■ Try it ■
Here is a listing; restate all of it exactly.

■ Task data ■
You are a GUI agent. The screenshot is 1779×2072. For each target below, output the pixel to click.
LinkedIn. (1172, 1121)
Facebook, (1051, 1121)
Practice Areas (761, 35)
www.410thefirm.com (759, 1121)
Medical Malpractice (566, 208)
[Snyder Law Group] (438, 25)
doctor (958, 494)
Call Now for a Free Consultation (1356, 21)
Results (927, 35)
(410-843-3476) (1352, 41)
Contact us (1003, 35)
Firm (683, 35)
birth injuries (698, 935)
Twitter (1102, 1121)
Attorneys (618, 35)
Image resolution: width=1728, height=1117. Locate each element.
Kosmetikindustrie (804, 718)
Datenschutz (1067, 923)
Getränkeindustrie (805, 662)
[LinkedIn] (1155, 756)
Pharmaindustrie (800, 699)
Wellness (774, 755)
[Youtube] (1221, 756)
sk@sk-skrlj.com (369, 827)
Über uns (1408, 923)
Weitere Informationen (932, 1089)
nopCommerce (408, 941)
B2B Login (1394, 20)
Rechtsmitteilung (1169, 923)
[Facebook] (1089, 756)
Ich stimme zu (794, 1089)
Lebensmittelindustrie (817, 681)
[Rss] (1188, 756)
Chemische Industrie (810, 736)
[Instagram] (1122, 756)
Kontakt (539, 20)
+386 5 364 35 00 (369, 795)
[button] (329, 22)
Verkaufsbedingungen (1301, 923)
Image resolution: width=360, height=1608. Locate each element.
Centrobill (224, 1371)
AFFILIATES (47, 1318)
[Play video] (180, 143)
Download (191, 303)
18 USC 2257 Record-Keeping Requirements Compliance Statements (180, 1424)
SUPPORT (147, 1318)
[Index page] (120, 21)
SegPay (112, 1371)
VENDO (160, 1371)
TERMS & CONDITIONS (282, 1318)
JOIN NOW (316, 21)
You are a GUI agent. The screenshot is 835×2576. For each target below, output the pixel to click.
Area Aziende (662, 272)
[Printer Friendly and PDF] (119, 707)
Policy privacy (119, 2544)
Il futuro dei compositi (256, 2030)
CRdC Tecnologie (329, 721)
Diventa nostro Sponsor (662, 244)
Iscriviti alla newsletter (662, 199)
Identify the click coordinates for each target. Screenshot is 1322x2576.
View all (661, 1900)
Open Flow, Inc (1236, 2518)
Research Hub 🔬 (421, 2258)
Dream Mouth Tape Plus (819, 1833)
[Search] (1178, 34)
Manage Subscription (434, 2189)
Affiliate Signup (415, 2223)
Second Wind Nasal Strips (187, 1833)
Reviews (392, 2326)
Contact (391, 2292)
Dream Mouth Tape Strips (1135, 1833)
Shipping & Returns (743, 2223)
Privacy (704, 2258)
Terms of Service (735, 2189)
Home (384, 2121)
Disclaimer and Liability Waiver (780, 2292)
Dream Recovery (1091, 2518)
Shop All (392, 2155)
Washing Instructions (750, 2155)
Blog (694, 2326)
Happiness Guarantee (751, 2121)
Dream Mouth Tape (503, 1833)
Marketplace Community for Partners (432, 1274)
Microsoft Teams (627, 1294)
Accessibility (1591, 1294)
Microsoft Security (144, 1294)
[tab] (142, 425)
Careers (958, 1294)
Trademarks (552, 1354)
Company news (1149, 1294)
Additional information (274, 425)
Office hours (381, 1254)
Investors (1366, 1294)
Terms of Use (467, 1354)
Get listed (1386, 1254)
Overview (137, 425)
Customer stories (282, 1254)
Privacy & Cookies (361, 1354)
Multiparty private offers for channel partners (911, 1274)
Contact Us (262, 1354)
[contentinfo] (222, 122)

■ Solution ■
You are a GUI agent. The screenshot is 1779×2072. For each target below, output the pixel to click.
LinkedIn. (1172, 1121)
Facebook, (1051, 1121)
Practice Areas (761, 35)
www.410thefirm.com (759, 1121)
Medical Malpractice (566, 208)
[Snyder Law Group] (438, 25)
doctor (958, 494)
Call Now for a Free Consultation (1356, 21)
Results (927, 35)
(410-843-3476) (1352, 41)
Contact us (1003, 35)
Firm (683, 35)
birth injuries (698, 935)
Twitter (1102, 1121)
Attorneys (618, 35)
Image resolution: width=1728, height=1117. Locate each element.
Kosmetikindustrie (804, 718)
Datenschutz (1067, 923)
Getränkeindustrie (805, 662)
[LinkedIn] (1155, 756)
Pharmaindustrie (800, 699)
Wellness (774, 755)
[Youtube] (1221, 756)
sk@sk-skrlj.com (369, 827)
Über uns (1408, 923)
Weitere Informationen (932, 1089)
nopCommerce (408, 941)
B2B Login (1394, 20)
Rechtsmitteilung (1169, 923)
[Facebook] (1089, 756)
Ich stimme zu (794, 1089)
Lebensmittelindustrie (817, 681)
[Rss] (1188, 756)
Chemische Industrie (810, 736)
[Instagram] (1122, 756)
Kontakt (539, 20)
+386 5 364 35 00 (369, 795)
[button] (329, 22)
Verkaufsbedingungen (1301, 923)
Image resolution: width=360, height=1608. Locate each element.
Centrobill (224, 1371)
AFFILIATES (47, 1318)
[Play video] (180, 143)
Download (191, 303)
18 USC 2257 Record-Keeping Requirements Compliance Statements (180, 1424)
SUPPORT (147, 1318)
[Index page] (120, 21)
SegPay (112, 1371)
VENDO (160, 1371)
TERMS & CONDITIONS (282, 1318)
JOIN NOW (316, 21)
You are a GUI agent. The screenshot is 835×2576. For each target below, output the pixel to click.
Area Aziende (662, 272)
[Printer Friendly and PDF] (119, 707)
Policy privacy (119, 2544)
Il futuro dei compositi (256, 2030)
CRdC Tecnologie (329, 721)
Diventa nostro Sponsor (662, 244)
Iscriviti alla newsletter (662, 199)
Identify the click coordinates for each target. Screenshot is 1322x2576.
View all (661, 1900)
Open Flow, Inc (1236, 2518)
Research Hub 🔬 (421, 2258)
Dream Mouth Tape Plus (819, 1833)
[Search] (1178, 34)
Manage Subscription (434, 2189)
Affiliate Signup (415, 2223)
Second Wind Nasal Strips (187, 1833)
Reviews (392, 2326)
Contact (391, 2292)
Dream Mouth Tape Strips (1135, 1833)
Shipping & Returns (743, 2223)
Privacy (704, 2258)
Terms of Service (735, 2189)
Home (384, 2121)
Disclaimer and Liability Waiver (780, 2292)
Dream Recovery (1091, 2518)
Shop All (392, 2155)
Washing Instructions (750, 2155)
Blog (694, 2326)
Happiness Guarantee (751, 2121)
Dream Mouth Tape (503, 1833)
Marketplace Community for Partners (432, 1274)
Microsoft Teams (627, 1294)
Accessibility (1591, 1294)
Microsoft Security (144, 1294)
[tab] (142, 425)
Careers (958, 1294)
Trademarks (552, 1354)
Company news (1149, 1294)
Additional information (274, 425)
Office hours (381, 1254)
Investors (1366, 1294)
Terms of Use (467, 1354)
Get listed (1386, 1254)
Overview (137, 425)
Customer stories (282, 1254)
Privacy & Cookies (361, 1354)
Multiparty private offers for channel partners (911, 1274)
Contact Us (262, 1354)
[contentinfo] (222, 122)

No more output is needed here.